**Source passage**
════════════════
Rutgers chemistry students travel to China for exchange program
An initial language barrier may have existed between Rutgers students and the Jilin University students and professors in China, but when it came to chemistry, everyone spoke the same elements and compound lingo.
This past summer, chemistry students at Rutgers were able to travel to Changchun, China, for an educational exchange program.
For the last three years, the educational exchange program has been involved with Jilin University, where their students traveled to Rutgers to study. This year was the first time Rutgers students were sent to China as part of the exchange, said John Brennan, professor and chair of the Department of Chemistry and Chemical Biology.
“Our students get to experience China first hand. It is an interesting country with remarkable people and culture. They also have exceptional research capabilities,” he said in an email.
The students spent more than a month in China and returned to the states in July. James Liu, School of Arts and Sciences junior, believes this was time well spent.
“I wanted to do something related to my major during the summer. I did not want to sit idle. I wanted to expand my knowledge about chemistry,” he said.
After applying in March, Shiri Nawrocki, School of Arts and Sciences junior, found out she was chosen to be part of the program a few weeks later.
Nawrocki said she was excited to learn something new in a different country. Making the decision in the spur of the moment was a sentiment Liu shared.
“I got an email from the chemistry department, and I thought, ‘Why not?’ I am Chinese myself, but I never knew what it would be like to study in a different country,” he said.
Traveling to a different country could be an eye opening experience for an undergraduate student, especially in a location as diverse and advanced as China.
Jilin University students attend classes Monday through Saturday, from morning to night and place a high amount of energy solely on academics, Liu said.
Although Rutgers provides a good amount of chemistry-based classes, Liu said sometimes it is better to travel to a new location that can provide more aspects of the same major.
One of the most important educational elements was witnessing the differences between cultures within a laboratory setting. The instruments were different in China, and students were able to learn how to synthesize new compounds with the new tools, Nawrocki said.
On a more cultural level, the students credited China and its citizens for being a great host for their educational exchange.
════════════════
Collected data
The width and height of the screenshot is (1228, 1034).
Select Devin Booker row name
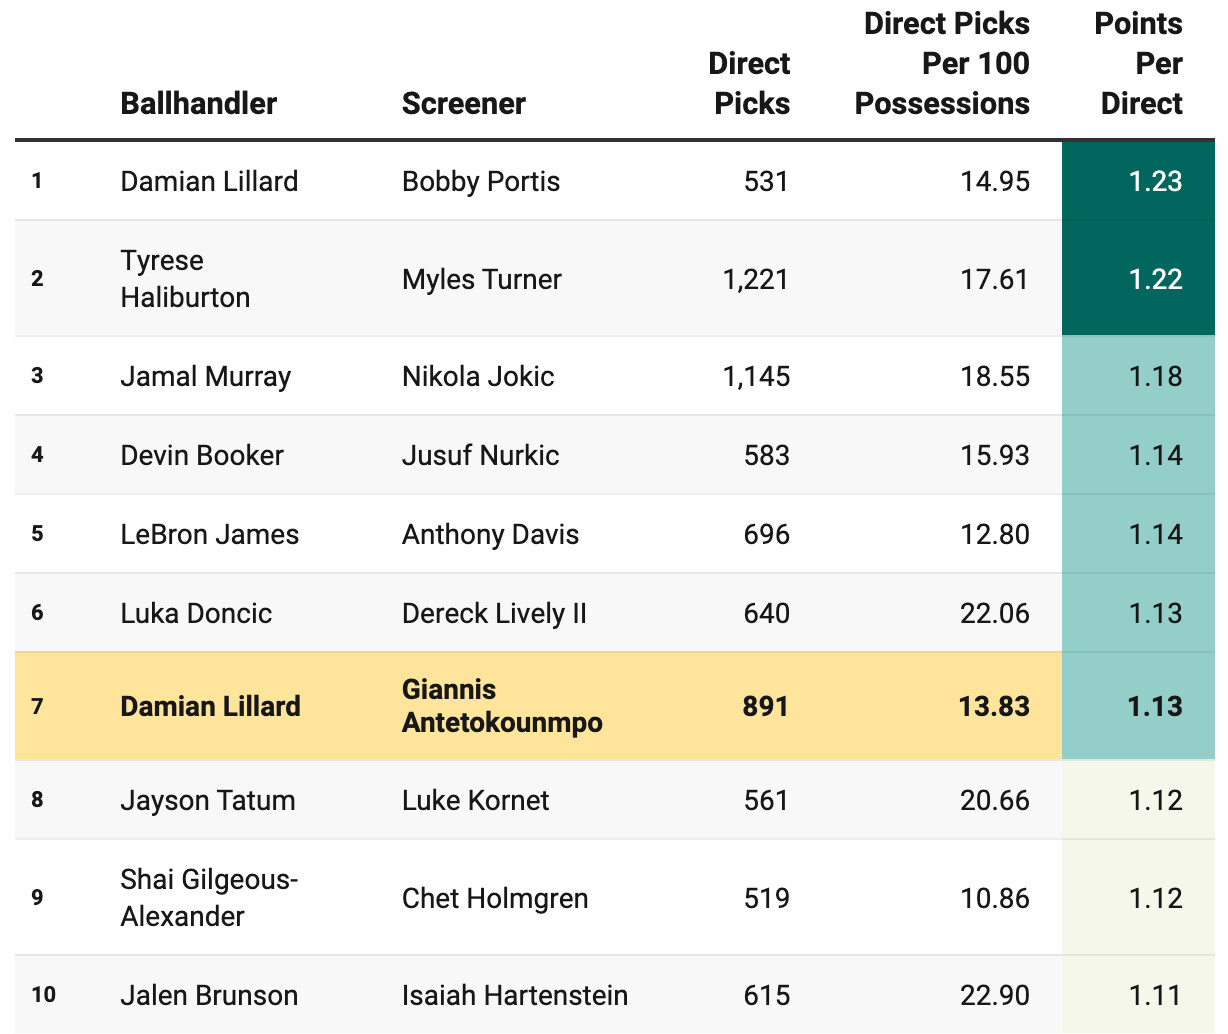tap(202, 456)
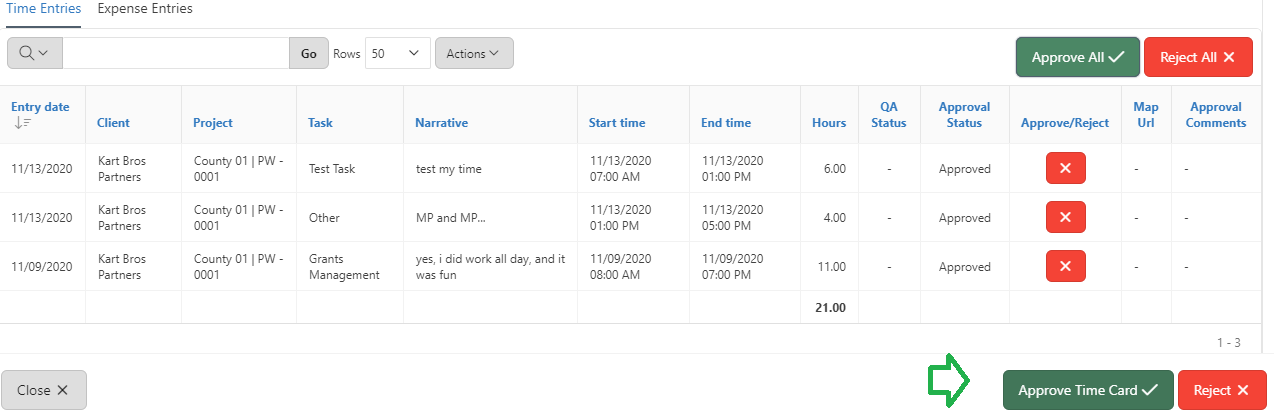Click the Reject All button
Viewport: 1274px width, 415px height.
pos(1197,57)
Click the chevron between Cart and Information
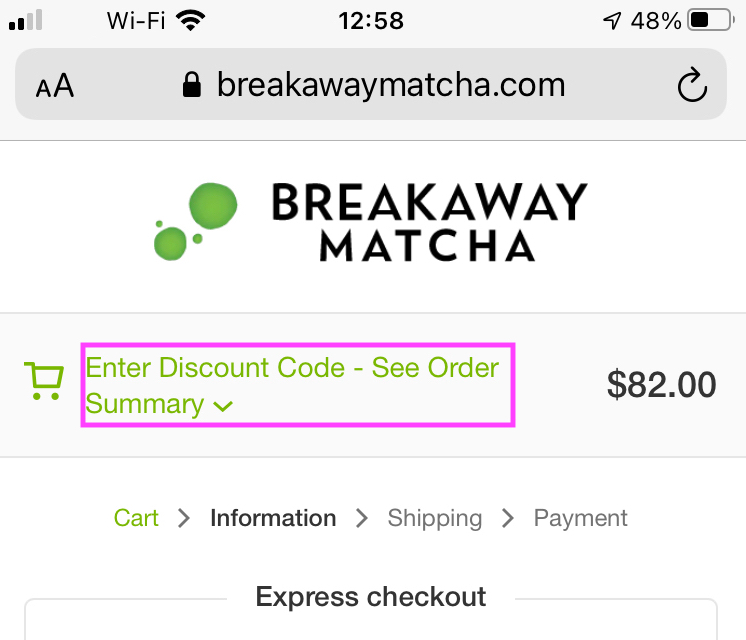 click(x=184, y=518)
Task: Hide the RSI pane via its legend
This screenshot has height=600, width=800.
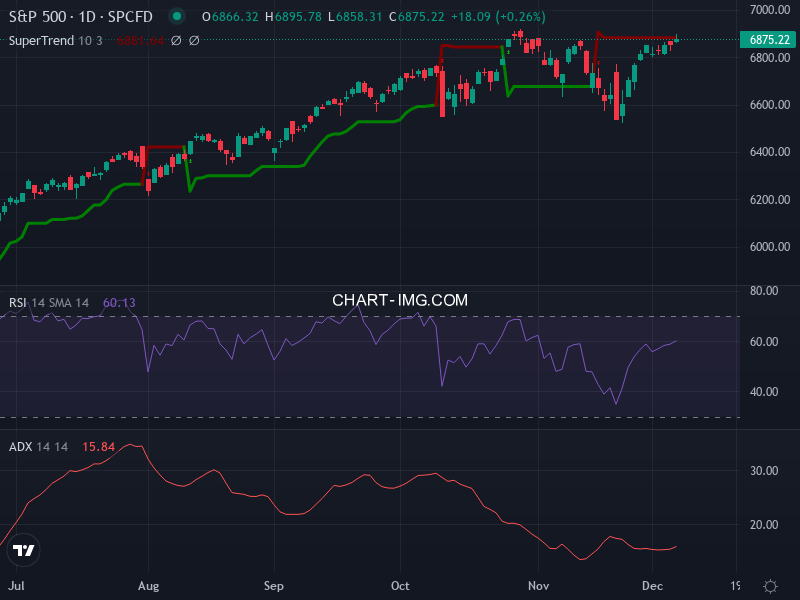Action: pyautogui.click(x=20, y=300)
════════════════
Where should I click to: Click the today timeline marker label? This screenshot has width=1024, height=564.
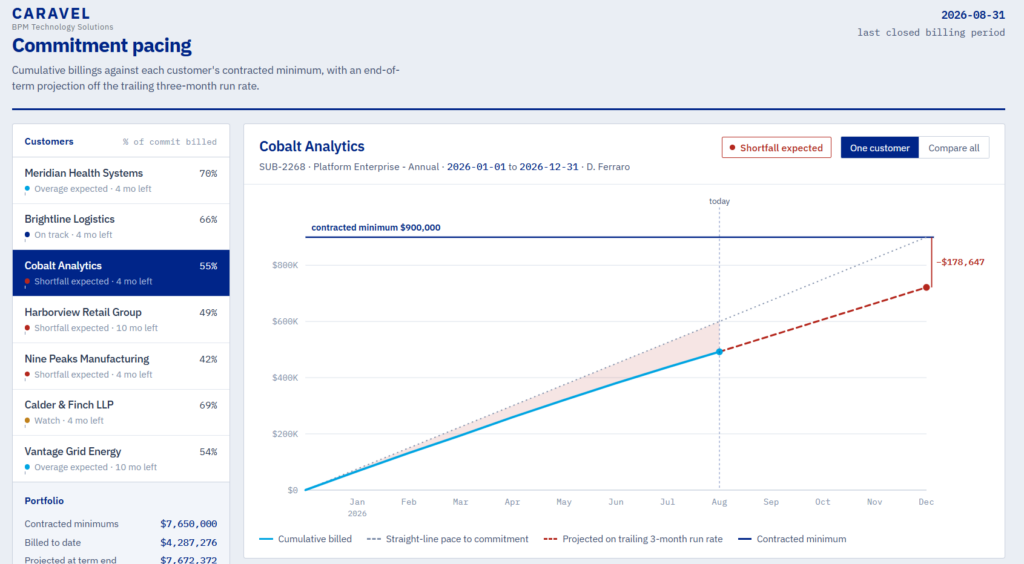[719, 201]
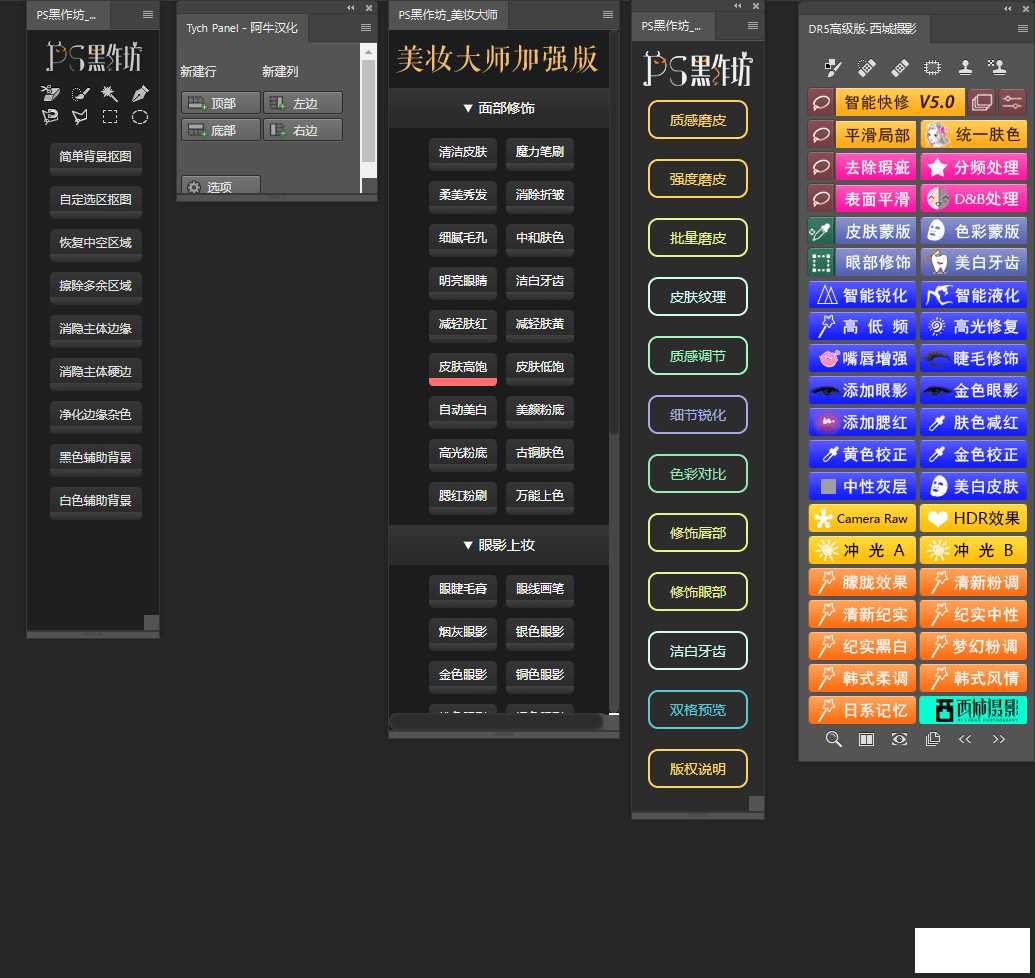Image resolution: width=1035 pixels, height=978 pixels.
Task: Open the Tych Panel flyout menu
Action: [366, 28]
════════════════
**Required action A**
Answer these from the article on the Rutgers chemistry exchange to China:
(i) Which university in China took part in the exchange?
(ii) In what month did the students return to the states?
(iii) In what month did Shiri Nawrocki apply to the program?
**Required action B**
Extend the article on the Rutgers chemistry exchange to China with the paragraphs that would come next.

**Exercise output A**
(i) Jilin University
(ii) July
(iii) March

**Exercise output B**
“China was so welcoming, and we had such a great time. Everyone made sure that we had the best experience possible,” Nawrocki said.
Chinese citizens asked the students to take photos with them because they traveled from America, Nawrocki said.
Although Liu went to China as part of the educational exchange program, he also took time out of his studies to visit family members who live in the country. He has lived in the U.S. his entire life, and he thought this was a good time to catch up with family.
The trip to China was not all studies, and the students were able to go sightseeing and enjoy the Chinese culture. They even had an advisor with them at all times to help translate.
Liu also went to a hot spring with his lab group. Although he was skeptical at first, he admits he had a relaxing time during his outing.
Brennan hopes the connections made will help make the exchange more common among University students in the future.
“Ideally, I’d love to have the two-way exchange deepen so that labs with related research interests can send students [undergraduate and graduate] and faculty back and forth every year,” he said.
Brennan adds that the program is currently in the process of expanding host schools, including a second university in China and The University of São Paulo in Brazil.
Brennan, Liu and Nawrocki all believe being able to study your major abroad could enhance your knowledge and passion in a way that might not be possible when staying in one place. They promote this experience as a positive and eye opening trip that undergraduate students should participate in.
As Nawrocki said, “This was a once in a lifetime opportunity to travel somewhere and do what I love.”